Jumat, Oktober 4, 2024

Menyoal Kematian Definisi Perempuan dan Cinta Ibu

Terri Sutansyah
Terri Sutansyah
Mahasiswa Pascasarjana Ilmu Komunikasi UPN Veteran Jakarta

Definisi atas perempuan selayaknya masih menjadi hal esensial yang perlu dibahas. Betapa tidak, munculnya pemberitaan atas kematian seorang perempuan tulang punggung keluarga dengan kondisi mengenaskan di Padang Pariaman, Sumatera Barat seolah menjadi reprensentasi atas kebangkrutan moral di era ini.

Marilah kita bertanya, apakah definisi perempuan? Serta bagaimana peran cinta ibu dalam pembentukannya?

Definisi Awal Perempuan

Sebelum munculnya Islam, tubuh perempuan merupakan ruang penindasan yang telah berdiri tegak selama berabad-abad. Bahkan, di Yunani Kuno (Athena) sekalipun yang dikenal sebagai zaman peradaban tinggi dengan ide demokrasinya pun tidak memberi ruang atas kehadiran perempuan. Perempuan pada masa ini tidak lebih dari warga kelas dua. Sehingga era ini, tubuh perempuan direduksi menjadi tiga penanda yakni, objek pelecehan seksual, istri atau ibu rumah tangga, dan objek entertainment.

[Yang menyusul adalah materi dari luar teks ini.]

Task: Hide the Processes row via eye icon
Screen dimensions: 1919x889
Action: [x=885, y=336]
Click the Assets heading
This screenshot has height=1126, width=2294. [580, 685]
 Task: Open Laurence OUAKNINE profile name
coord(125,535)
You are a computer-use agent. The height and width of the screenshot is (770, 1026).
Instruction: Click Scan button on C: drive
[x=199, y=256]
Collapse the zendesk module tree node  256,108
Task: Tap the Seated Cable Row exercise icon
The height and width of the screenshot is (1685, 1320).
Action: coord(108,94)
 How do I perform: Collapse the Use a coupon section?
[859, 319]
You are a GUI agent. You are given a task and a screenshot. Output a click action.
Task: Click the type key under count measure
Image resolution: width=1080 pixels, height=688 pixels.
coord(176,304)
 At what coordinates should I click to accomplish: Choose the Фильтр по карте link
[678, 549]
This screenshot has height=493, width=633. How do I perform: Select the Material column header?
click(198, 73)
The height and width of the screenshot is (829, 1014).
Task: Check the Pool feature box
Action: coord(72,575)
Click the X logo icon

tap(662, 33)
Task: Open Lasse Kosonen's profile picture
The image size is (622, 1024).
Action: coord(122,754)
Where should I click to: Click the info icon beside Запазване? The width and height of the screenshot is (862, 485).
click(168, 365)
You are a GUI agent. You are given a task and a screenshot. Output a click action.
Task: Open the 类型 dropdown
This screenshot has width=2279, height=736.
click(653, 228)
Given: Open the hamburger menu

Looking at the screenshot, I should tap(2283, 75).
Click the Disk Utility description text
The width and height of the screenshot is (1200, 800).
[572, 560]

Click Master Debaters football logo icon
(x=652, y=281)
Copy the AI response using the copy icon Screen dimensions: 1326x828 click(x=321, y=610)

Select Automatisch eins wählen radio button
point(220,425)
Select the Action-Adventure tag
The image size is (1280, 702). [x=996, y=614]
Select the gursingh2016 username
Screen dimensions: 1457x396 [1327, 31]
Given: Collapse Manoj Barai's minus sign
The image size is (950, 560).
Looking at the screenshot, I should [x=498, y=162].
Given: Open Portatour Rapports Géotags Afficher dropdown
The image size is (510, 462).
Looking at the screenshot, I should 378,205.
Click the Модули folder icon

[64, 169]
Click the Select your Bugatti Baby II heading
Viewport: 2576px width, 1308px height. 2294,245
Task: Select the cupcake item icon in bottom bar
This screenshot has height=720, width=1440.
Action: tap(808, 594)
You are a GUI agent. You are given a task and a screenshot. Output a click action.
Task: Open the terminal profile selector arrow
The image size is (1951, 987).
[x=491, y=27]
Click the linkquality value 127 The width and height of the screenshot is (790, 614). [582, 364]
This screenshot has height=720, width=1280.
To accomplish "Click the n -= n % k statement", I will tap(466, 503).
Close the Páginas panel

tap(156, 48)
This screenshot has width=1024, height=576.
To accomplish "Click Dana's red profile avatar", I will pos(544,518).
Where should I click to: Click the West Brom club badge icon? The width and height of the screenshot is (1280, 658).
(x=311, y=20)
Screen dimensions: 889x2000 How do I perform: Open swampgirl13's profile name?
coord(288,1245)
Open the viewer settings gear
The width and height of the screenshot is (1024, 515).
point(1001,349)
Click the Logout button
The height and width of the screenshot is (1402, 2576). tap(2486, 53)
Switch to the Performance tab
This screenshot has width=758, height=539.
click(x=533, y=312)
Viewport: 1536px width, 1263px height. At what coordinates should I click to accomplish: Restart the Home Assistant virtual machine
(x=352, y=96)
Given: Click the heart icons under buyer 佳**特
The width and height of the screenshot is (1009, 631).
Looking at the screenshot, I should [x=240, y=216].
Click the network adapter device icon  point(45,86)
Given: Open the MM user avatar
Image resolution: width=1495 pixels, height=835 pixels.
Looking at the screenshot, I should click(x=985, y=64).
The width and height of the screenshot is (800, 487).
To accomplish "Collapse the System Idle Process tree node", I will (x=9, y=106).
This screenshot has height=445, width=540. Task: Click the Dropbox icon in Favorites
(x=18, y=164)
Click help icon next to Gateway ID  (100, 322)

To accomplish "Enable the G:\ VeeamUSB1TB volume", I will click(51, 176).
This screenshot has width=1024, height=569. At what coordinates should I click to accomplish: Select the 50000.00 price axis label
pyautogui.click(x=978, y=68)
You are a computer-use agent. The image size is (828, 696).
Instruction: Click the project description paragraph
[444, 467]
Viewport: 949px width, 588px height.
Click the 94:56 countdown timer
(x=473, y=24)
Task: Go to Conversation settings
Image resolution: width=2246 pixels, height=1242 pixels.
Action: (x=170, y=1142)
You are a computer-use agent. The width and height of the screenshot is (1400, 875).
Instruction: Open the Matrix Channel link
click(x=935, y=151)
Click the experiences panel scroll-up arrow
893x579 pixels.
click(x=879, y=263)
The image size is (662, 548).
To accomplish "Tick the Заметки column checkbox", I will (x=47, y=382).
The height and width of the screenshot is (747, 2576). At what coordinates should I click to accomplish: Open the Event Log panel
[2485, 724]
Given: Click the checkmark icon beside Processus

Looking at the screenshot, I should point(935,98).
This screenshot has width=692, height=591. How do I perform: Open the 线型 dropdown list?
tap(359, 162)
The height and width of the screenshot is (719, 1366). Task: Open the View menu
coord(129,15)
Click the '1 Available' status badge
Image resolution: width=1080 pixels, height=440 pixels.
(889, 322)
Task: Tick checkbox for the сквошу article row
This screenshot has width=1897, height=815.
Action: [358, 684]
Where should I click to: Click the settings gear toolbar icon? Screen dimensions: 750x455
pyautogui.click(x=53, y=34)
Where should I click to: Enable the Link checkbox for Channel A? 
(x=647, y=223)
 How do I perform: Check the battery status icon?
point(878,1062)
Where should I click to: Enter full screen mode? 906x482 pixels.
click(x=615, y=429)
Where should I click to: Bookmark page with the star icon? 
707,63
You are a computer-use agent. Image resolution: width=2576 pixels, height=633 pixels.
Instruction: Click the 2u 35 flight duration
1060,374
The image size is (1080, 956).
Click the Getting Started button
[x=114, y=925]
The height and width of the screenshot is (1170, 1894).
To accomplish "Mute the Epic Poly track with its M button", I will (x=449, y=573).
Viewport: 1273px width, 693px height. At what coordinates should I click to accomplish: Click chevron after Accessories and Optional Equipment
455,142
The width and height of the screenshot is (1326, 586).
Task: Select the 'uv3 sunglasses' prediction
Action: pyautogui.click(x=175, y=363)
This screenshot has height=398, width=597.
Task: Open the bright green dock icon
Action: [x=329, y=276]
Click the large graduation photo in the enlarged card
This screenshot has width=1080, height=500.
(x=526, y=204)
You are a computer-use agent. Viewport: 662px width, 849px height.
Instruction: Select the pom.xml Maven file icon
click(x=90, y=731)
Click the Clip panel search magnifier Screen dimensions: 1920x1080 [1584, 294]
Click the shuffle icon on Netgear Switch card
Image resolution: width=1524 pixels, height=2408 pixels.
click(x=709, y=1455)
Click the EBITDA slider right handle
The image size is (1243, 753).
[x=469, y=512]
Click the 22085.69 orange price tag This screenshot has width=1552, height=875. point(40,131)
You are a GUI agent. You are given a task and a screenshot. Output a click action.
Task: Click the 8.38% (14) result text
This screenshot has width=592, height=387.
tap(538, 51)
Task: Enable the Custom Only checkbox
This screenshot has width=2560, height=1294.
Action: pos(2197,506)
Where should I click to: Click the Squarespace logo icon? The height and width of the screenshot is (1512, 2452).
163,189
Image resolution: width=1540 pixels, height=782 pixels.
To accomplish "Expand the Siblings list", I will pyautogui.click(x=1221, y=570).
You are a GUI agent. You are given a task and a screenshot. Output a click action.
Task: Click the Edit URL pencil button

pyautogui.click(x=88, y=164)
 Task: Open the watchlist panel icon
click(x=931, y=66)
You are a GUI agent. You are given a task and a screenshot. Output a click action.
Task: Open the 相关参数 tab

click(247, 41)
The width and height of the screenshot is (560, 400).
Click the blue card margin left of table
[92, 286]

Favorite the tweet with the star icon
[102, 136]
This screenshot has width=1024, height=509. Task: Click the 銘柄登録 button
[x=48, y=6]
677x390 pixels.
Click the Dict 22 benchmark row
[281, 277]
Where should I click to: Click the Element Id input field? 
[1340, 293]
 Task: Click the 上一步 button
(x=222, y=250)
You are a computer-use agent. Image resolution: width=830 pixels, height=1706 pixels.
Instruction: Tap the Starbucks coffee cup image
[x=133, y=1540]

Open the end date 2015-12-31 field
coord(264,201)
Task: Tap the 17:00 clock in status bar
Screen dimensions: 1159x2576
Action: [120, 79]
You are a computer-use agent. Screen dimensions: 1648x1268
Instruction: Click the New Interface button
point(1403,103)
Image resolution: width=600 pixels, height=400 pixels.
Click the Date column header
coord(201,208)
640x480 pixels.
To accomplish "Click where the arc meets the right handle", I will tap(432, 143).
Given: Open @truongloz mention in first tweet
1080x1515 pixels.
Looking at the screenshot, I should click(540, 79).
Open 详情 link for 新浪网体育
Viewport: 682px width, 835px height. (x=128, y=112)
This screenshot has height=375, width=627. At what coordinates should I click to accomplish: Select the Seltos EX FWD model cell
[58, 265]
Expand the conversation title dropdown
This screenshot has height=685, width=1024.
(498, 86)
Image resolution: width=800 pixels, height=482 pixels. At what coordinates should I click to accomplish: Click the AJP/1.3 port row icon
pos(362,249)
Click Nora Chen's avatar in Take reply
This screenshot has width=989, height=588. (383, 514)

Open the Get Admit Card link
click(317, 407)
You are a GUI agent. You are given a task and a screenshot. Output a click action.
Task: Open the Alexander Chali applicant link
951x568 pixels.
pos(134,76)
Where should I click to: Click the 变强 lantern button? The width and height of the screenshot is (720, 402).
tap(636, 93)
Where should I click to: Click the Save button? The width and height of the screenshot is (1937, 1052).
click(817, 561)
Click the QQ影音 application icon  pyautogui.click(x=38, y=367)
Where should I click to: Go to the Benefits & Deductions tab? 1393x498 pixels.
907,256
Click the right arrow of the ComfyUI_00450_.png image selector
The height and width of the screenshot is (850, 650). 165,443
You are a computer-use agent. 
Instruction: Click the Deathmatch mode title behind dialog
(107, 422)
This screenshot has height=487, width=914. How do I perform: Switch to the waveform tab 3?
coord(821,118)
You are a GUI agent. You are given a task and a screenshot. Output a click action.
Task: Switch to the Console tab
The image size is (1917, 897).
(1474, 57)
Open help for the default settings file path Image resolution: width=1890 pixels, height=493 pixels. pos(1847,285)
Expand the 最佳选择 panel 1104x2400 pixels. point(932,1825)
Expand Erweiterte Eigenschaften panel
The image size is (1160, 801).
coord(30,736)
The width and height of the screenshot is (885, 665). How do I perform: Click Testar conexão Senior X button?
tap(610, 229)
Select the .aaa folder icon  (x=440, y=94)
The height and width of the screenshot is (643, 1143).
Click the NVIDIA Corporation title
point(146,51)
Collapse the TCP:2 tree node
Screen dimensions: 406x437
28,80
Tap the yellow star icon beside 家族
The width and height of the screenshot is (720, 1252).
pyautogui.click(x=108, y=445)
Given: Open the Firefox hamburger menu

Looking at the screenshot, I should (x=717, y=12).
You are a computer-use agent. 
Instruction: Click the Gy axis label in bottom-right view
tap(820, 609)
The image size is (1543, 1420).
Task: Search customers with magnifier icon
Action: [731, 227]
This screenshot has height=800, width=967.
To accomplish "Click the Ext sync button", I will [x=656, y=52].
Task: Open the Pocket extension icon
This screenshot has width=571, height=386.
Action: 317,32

Penanda perempuan baik itu objek pelecehan seksual, istri atau ibu rumah tangga serta objek entertainment ialah bentuk asimetri atas definisi perempuan. Definisi ini hadir tentu demi kepentingan laki-laki pada era ini. Sehingga kemajuan pemikiran filosofis pada era ini pun belum cukup layak dijadikan referensi atas definisi perempuan. Karena definisi ini hanya akan melanggengkan penindasan atas perempuan.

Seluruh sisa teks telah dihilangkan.